Apple provided the iPhone X to a small number of traditional testers for about a week, while limiting most others, The Wall Street Journal included, to a single day with the device before reviews could be published. About a half-dozen personalities on Alphabet Inc.'s YouTube video service were granted time with the device before its release.
Typically, Apple's marketing strategy for the iPhones included the delivery of sample devices to tech press columnists about a week earlier than the scheduled publication data of the reviews, which is generally set by the company. This time Apple changed its
strategy prioritizing early access to the iPhone X for YouTube personalities and celebrities over the technology press.
Apple made some exceptions, providing the iPhone X to a small number of traditional testers for about a week, while limiting most others to a single day with the device before reviews could be published. In the U.S., BuzzFeed, TechCrunch and Mashable were given a week with the iPhone X, as were the Telegraph and the Independent in the United Kingdom. The device also was given for a week to outlets in Japan, China, Australia and other countries. Stephen Levy of Wired, among the handful of people to test the first-ever iPhone, spent a week with the iPhone X.
On the other hand, personalities and celebrities on YouTube video service were granted time with the device before its release.
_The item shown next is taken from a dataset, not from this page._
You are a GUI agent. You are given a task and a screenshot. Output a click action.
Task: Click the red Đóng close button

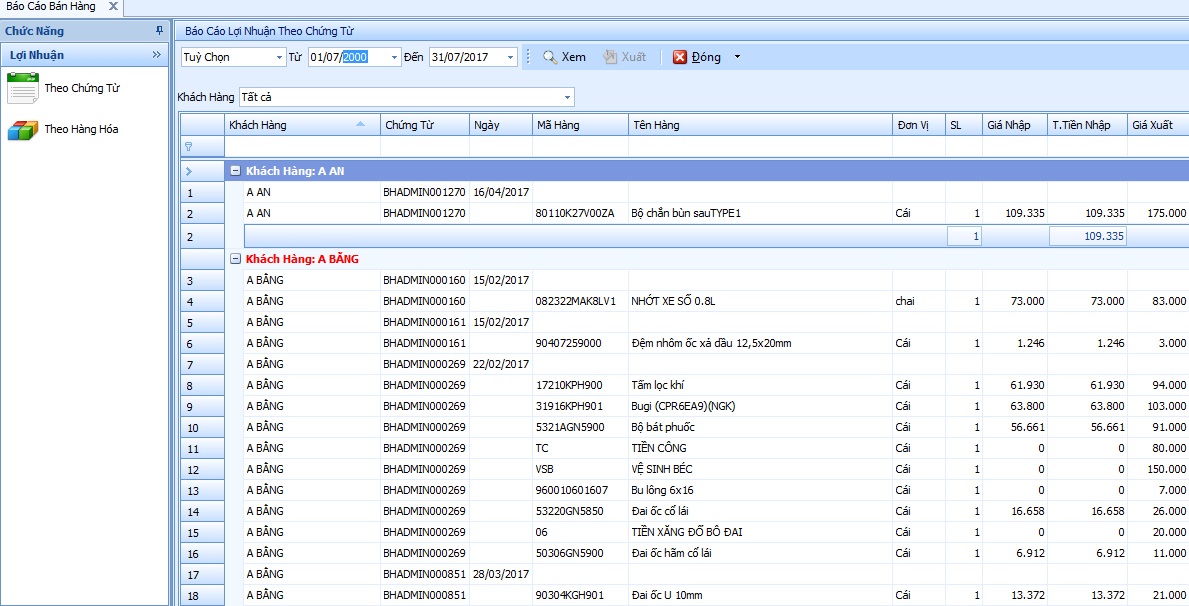[x=696, y=57]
The "unusual" review strategy shows that Apple possibly wanted some reviews out early and those would be the more 'enthusiastic' and less tech-oriented ones. Unless Apple felt like there would be some bad elements in the reviews, why would be selective about who gets it first?
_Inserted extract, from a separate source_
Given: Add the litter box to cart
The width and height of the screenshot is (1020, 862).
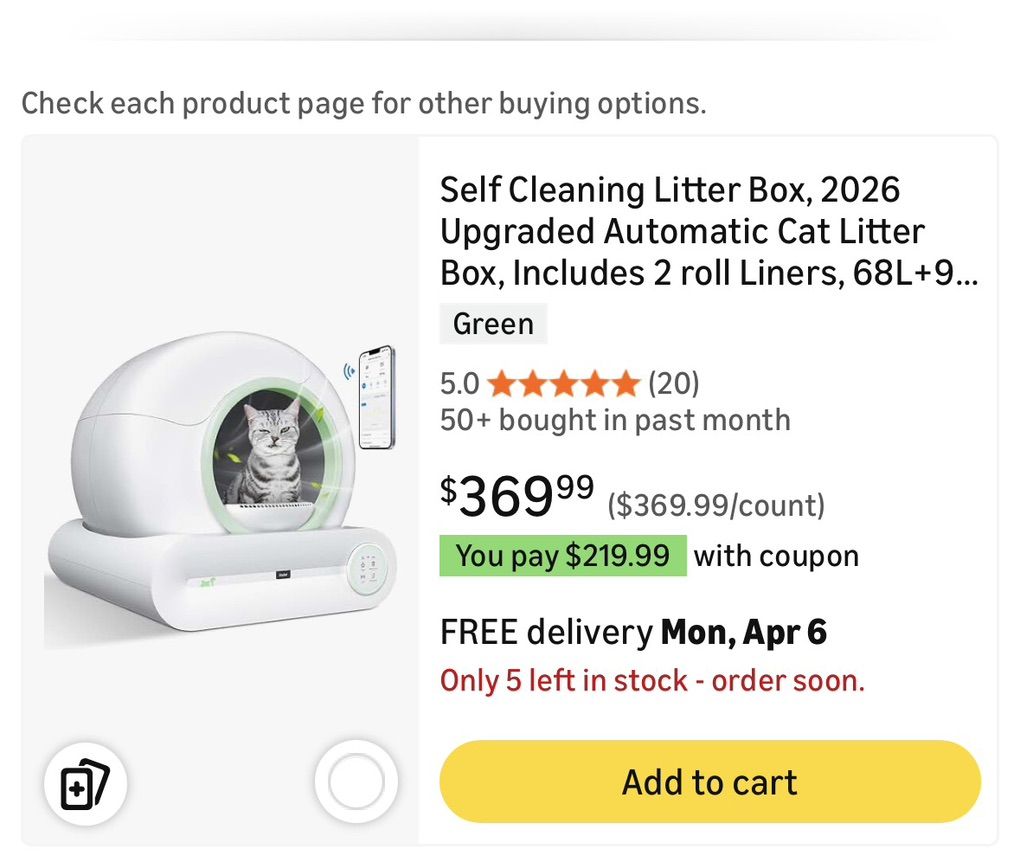Looking at the screenshot, I should [710, 782].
The unusual approach comes in an iPhone release year marked by anomalies. For the first time, Apple released a trio of new handsets at its big fall launch event -- the iPhone 8, 8 Plus and X. It also increased prices on its suite of new phones and staggered the launch with the iPhone 8 hitting stores Sept. 22 and the iPhone X hitting stores six weeks later.
The reviewers that received the device for a week largely praised its full-screen OLED display, facial-recognition system and smaller physical size.
While the facial-recognition feature works even if the user changes their appearance, wearing sunglasses for instance, it may not work as well if some key facial features are obscured, according to some reviews.
Reviewers said Apple had given guidance that the system works best at a distance of 25 to 50 centimeters away from your face.
The device's battery seemed to last up to a day, even after running heavy-duty apps, reviewers added.
At $999, the iPhone X is the most expensive phone the company has ever launched, but demand is already far outstripping supply, according to analysts.